Banking on it
Senators John Kerry, Kay Bailey Hutchison, Lindsey Graham and Mark Warner have proposed an American Infrastructure Financing Authority (AIFA) that will bring private capital to bear on public infrastructure.
The AIFA has emerged as the front-runner among a number of serious national infrastructure bank proposals now on the table. It has core bipartisan support, and will turn the way infrastructure is financed in America on its head.
Rather than sell public debt to private investors for projects, the AIFA will demand that private investors stand-up projects on their own. It will simply give a push here and there, with targeted loans and loan guarantees that will be repaid.
If the AIFA comes online, it could fast become a gold standard for infrastructure banks. Its drafters have taken care to learn lessons from over 75 years of experience with international infrastructure banks around the world. Senator Kerry’s role as the pre-eminent foreign affairs statesman in the US Congress gives confidence not only that the bank has learned from on-the-ground experience, but also that UK and European investors will find a partner that appreciates how to synchronise national interests in a mutually advantageous way.
So how will it work with UK and overseas firms? One of the main purposes of the AIFA is to bring capital now sitting on the sidelines – within pension, private equity, hedge, sovereign, and petrodollar funds – into the US market. While US Treasuries have long benefited from robust purchases by this group, the AIFA will shepherd this capital into putting Americans back to work building infrastructure. In this respect, the bipartisan Senate bill is very much in sync with President Barack Obama’s recent statement reaffirming the US commitment to open investment policy.
How will the AIFA impact upon the PPP market? It is a multi-sector infrastructure bank, covering transportation, clean energy, and water. It will partner on projects over $100m with a $25m threshold for rural projects. The AIFA will take $10bn in seed money and over the next 10 years bring around $650bn into the US market.
It would work this way: a state or local government, or even a private firm, would put a project together and demonstrate its regional or national benefit as well as its ability to produce a revenue.
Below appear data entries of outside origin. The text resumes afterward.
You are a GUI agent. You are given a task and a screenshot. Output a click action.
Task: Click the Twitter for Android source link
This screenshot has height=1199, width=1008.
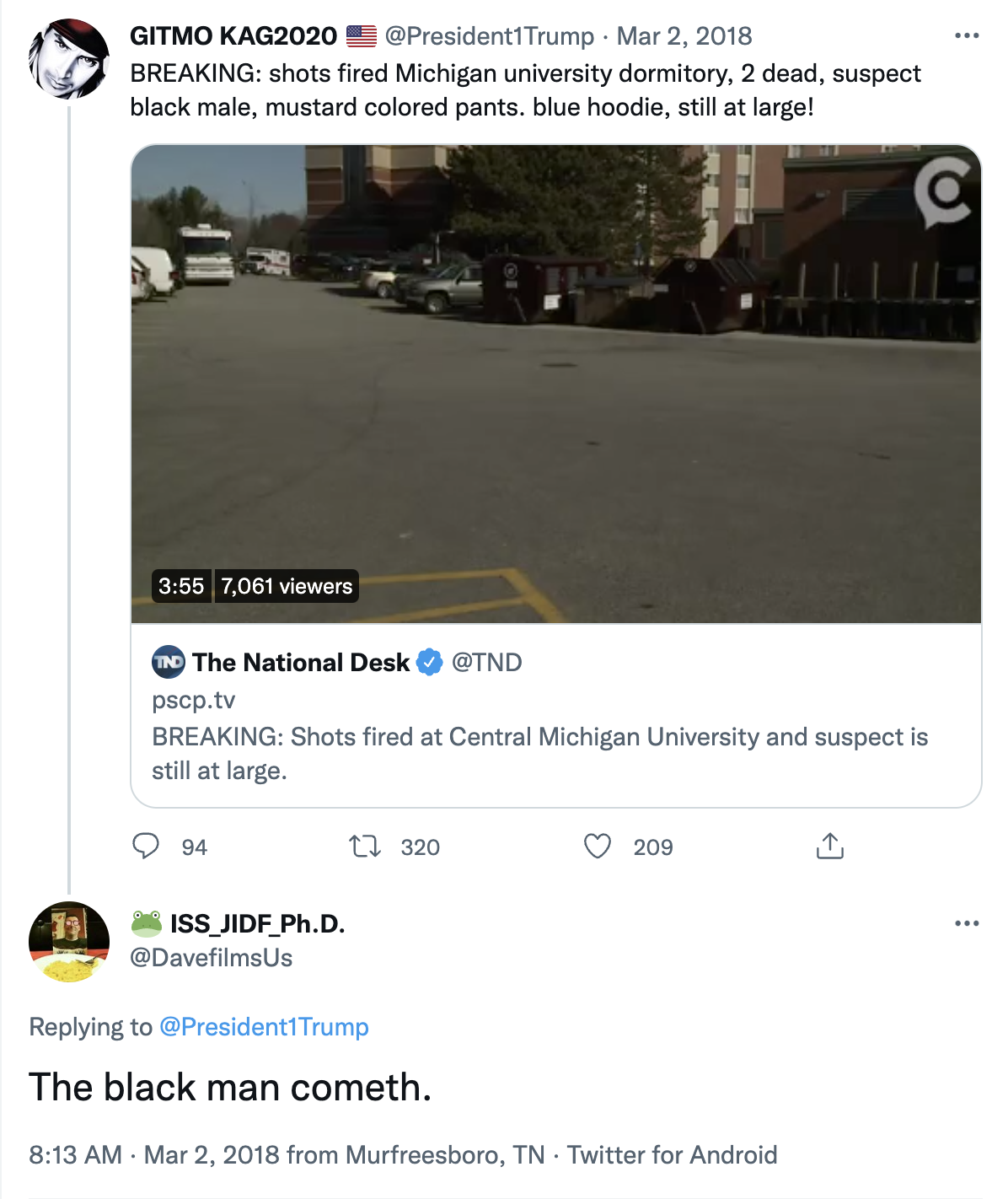pos(672,1154)
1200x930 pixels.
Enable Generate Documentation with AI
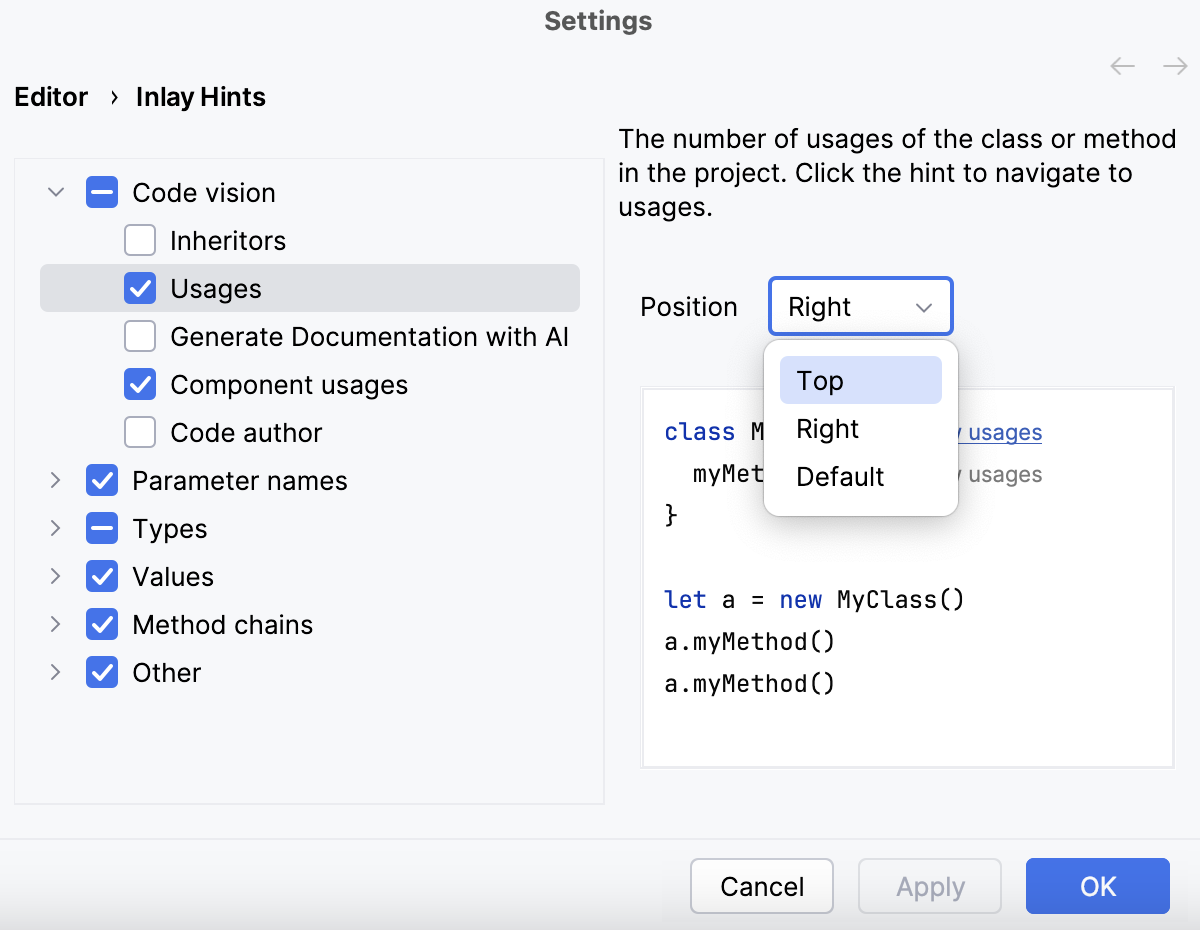140,336
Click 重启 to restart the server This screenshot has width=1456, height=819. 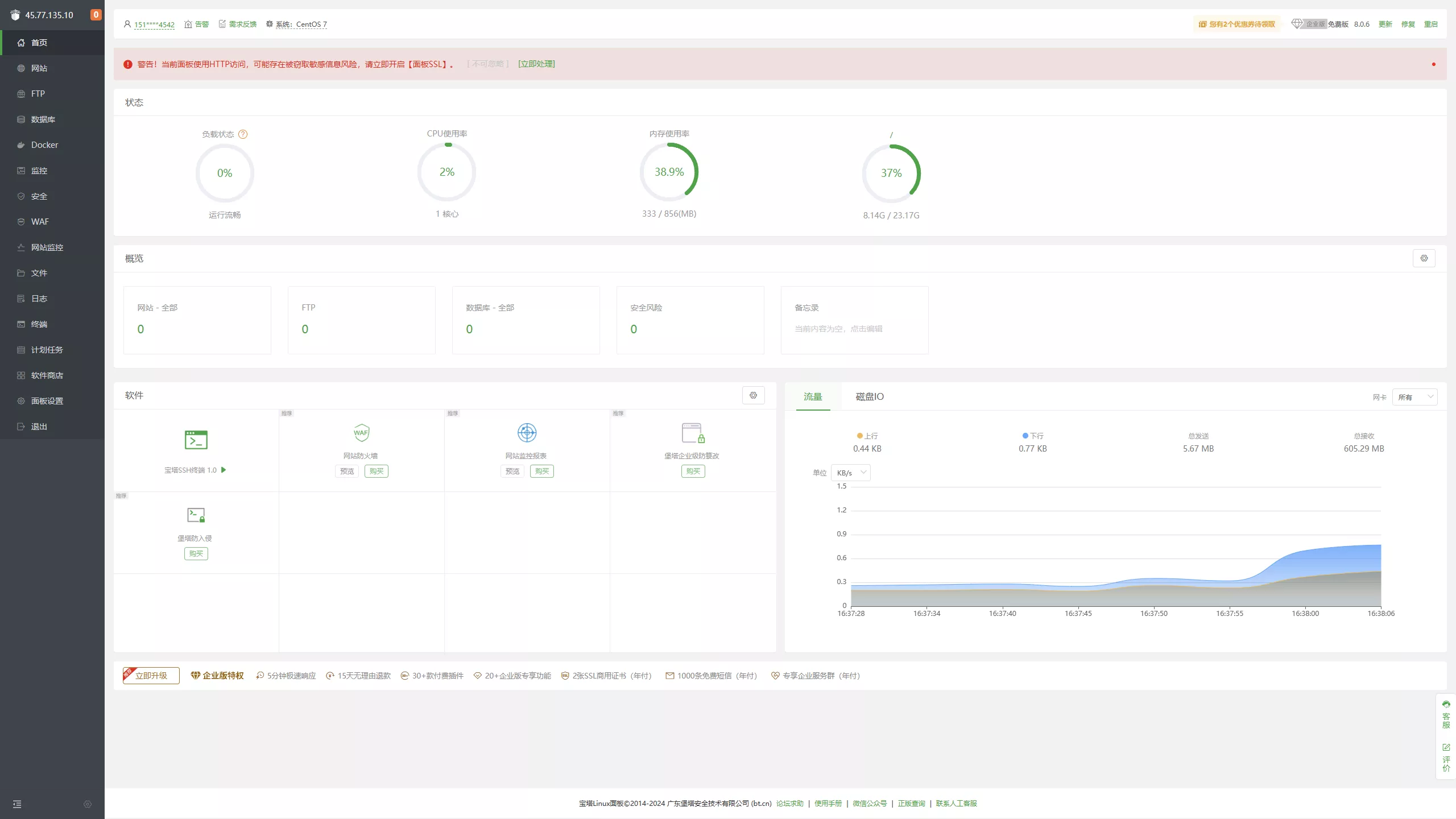pos(1432,24)
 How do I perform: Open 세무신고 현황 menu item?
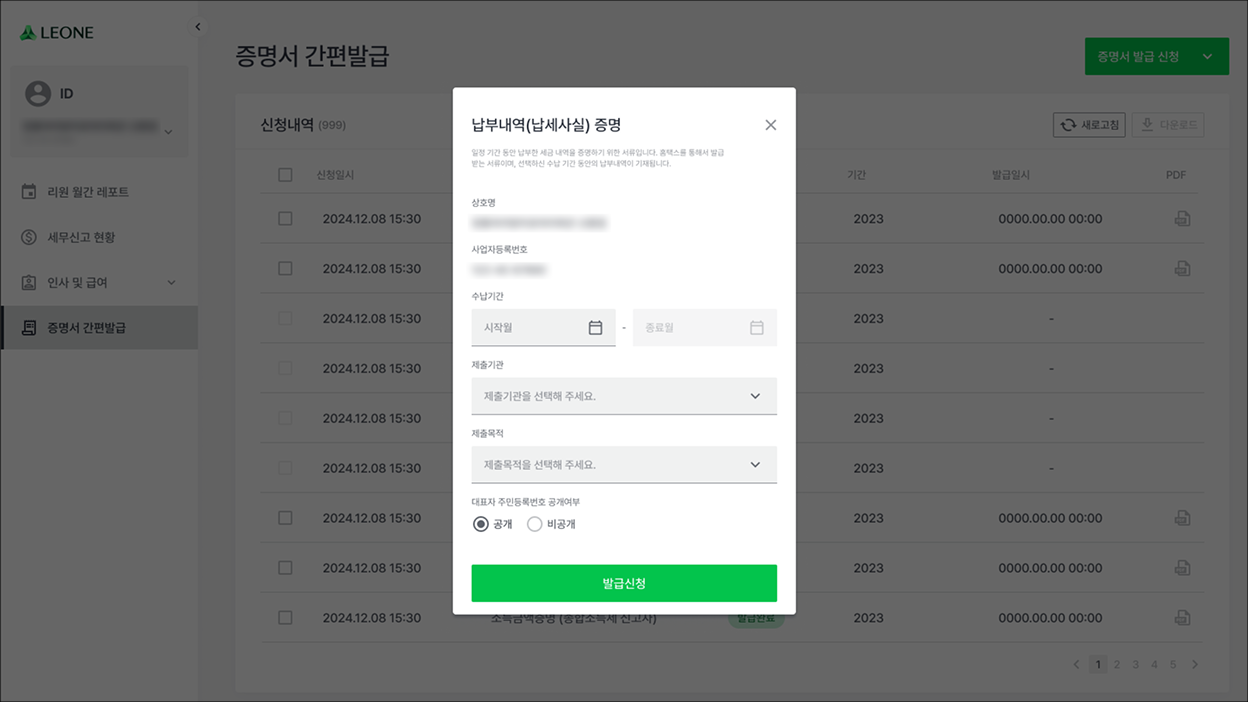[81, 237]
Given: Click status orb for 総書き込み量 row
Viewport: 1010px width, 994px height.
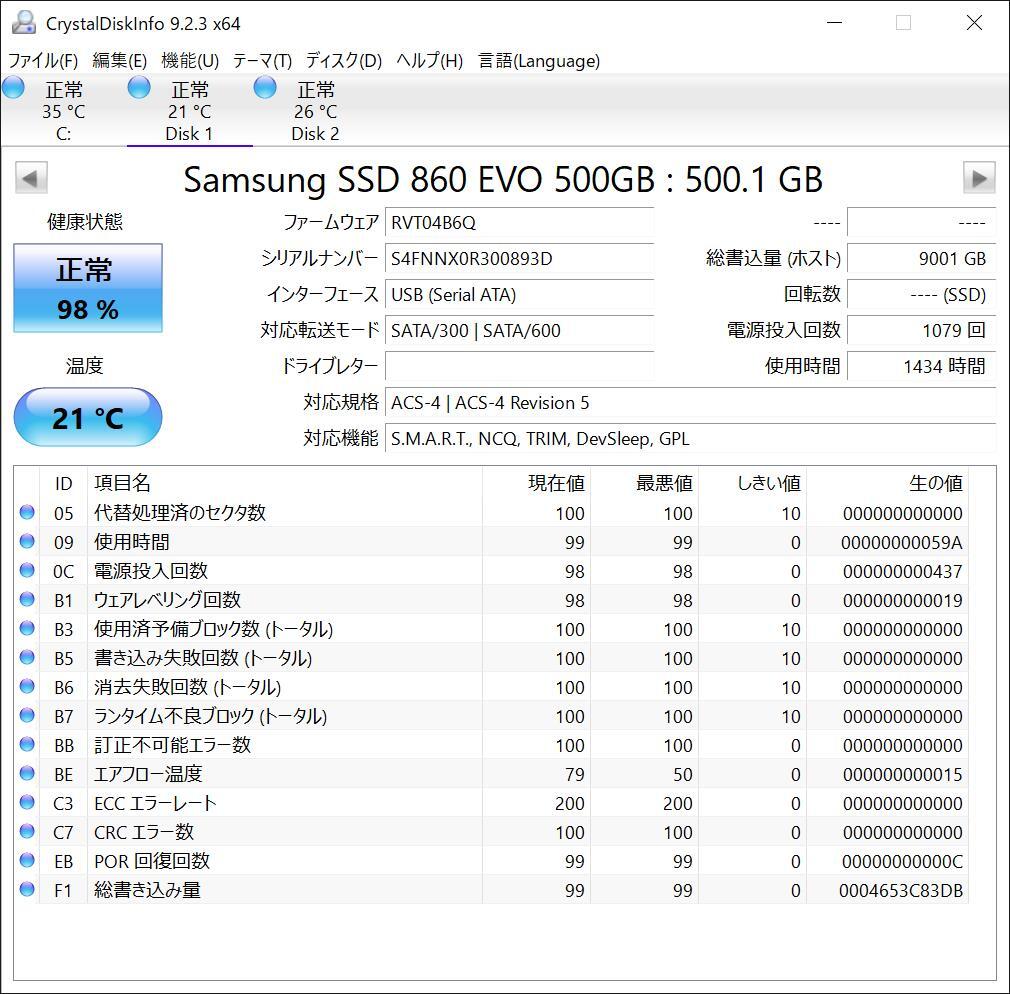Looking at the screenshot, I should coord(27,890).
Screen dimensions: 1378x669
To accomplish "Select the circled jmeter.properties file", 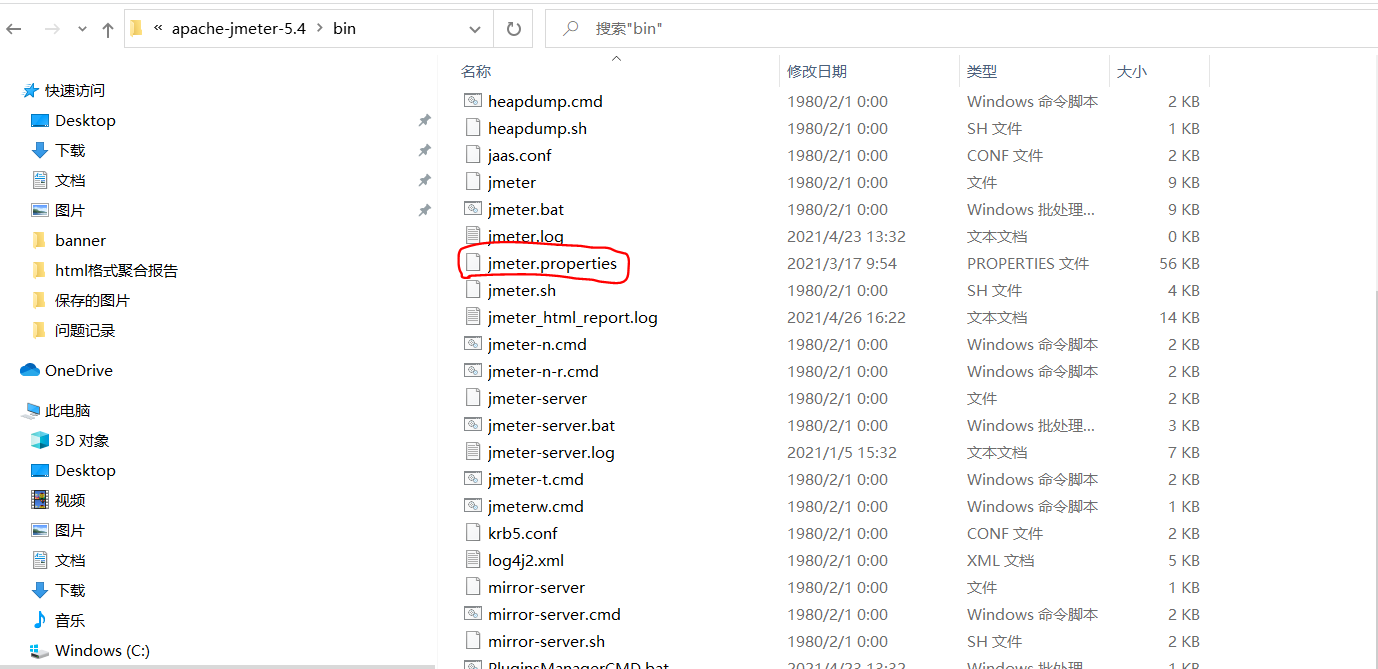I will [553, 263].
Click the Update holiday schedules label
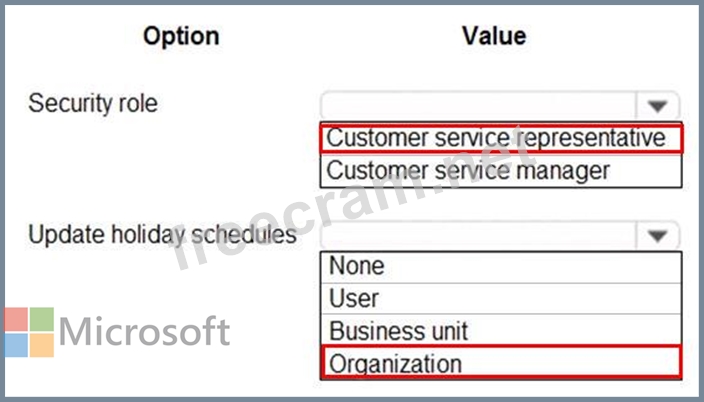 (x=162, y=235)
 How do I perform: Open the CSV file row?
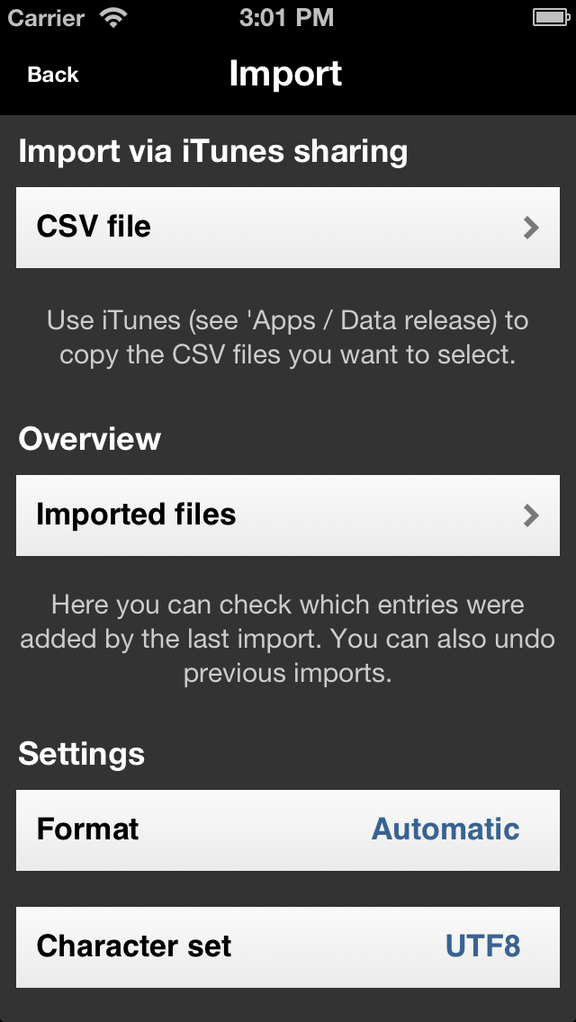pyautogui.click(x=287, y=227)
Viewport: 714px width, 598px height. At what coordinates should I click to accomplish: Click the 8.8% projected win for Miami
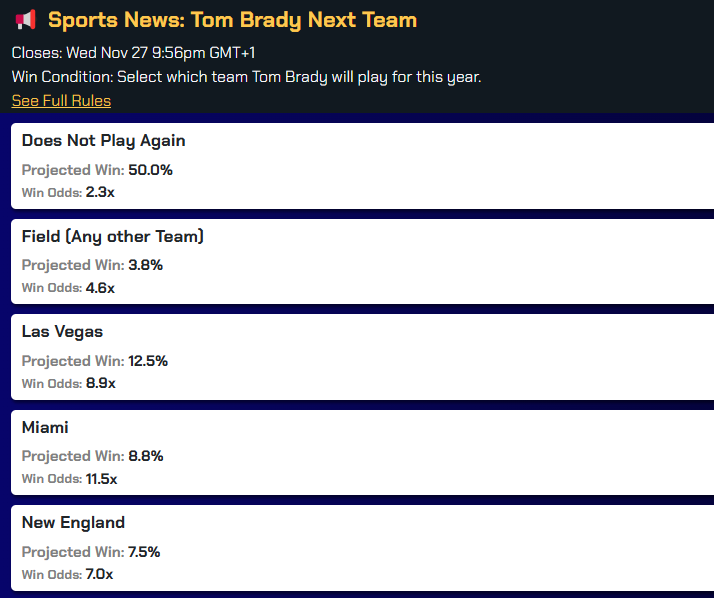pos(146,456)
If a state government partnered with a private firm, nothing prohibits the state from throwing in a grant so that the project produces a healthy revenue. The project is then brought to the infrastructure bank, which evaluates it, and makes a decision about whether to provide a loan or loan guarantee.
The involvement of the AIFA will lend confidence to the project sponsors that it will actually move forward. The reason is this: the AIFA will be an independent entity with a professional management. It will be insulated from the political process but also aware enough of the politics surrounding projects to get things going.
Moreover, the AIFA will not only catalyse the projects that it directly finances. States and local governments will take a cue and start pursuing a healthy group of partnerships on their own. For instance, right now I co-head a taskforce to modernise California’s Infrastructure and Economic Development Bank with Stanton Hazelroth, executive director of the I-Bank, at the direction of Governor Jerry Brown. The idea is to aggressively ramp up infrastructure and clean energy partnerships so as to meet the governor’s ambitious goals to return the state to where he left it when he was last governor: the world’s leader in clean energy.
In California, the enthusiasm for the I-Bank modernisation is in part tied to an eagerness to help the AIFA lead the way into new territory. The success of the AIFA adds fuel to the supporters of a broader portfolio for the I-Bank of partnership projects. If the AIFA comes online, some of these California partnerships will be co-financed with it, many others will do just fine on their own. It’s called market-making, with a long enough lever, the AIFA can move the market.
The AIFA represents a partner, a co-investor, for UK banks, pension funds, and construction firms eager to benefit from not only a jurisdiction with minimal political risk, but also an undervalued and long-suppressed market.
The lesson of the East Asian Miracle was that a country that lays an infrastructure foundation through PPP as countries in that region did in the 1980s will have a platform for a sustained manufacturing surge. Those countries built the water and power infrastructure necessary for chip fabrication and other intensive production before wooing Intel and others away from Silicon Valley. Without the infrastructure build out, the chip fabrication was not possible. It was infrastructure not low wages that was the platform for the East Asian Miracle.
The AIFA can make the US the UK’s own miracle partner across the Atlantic. It is why a growing group of pro-market, pro-growth Republicans and Democrats are moving forward with a new way of doing things in the midst of a divisive deficit debate.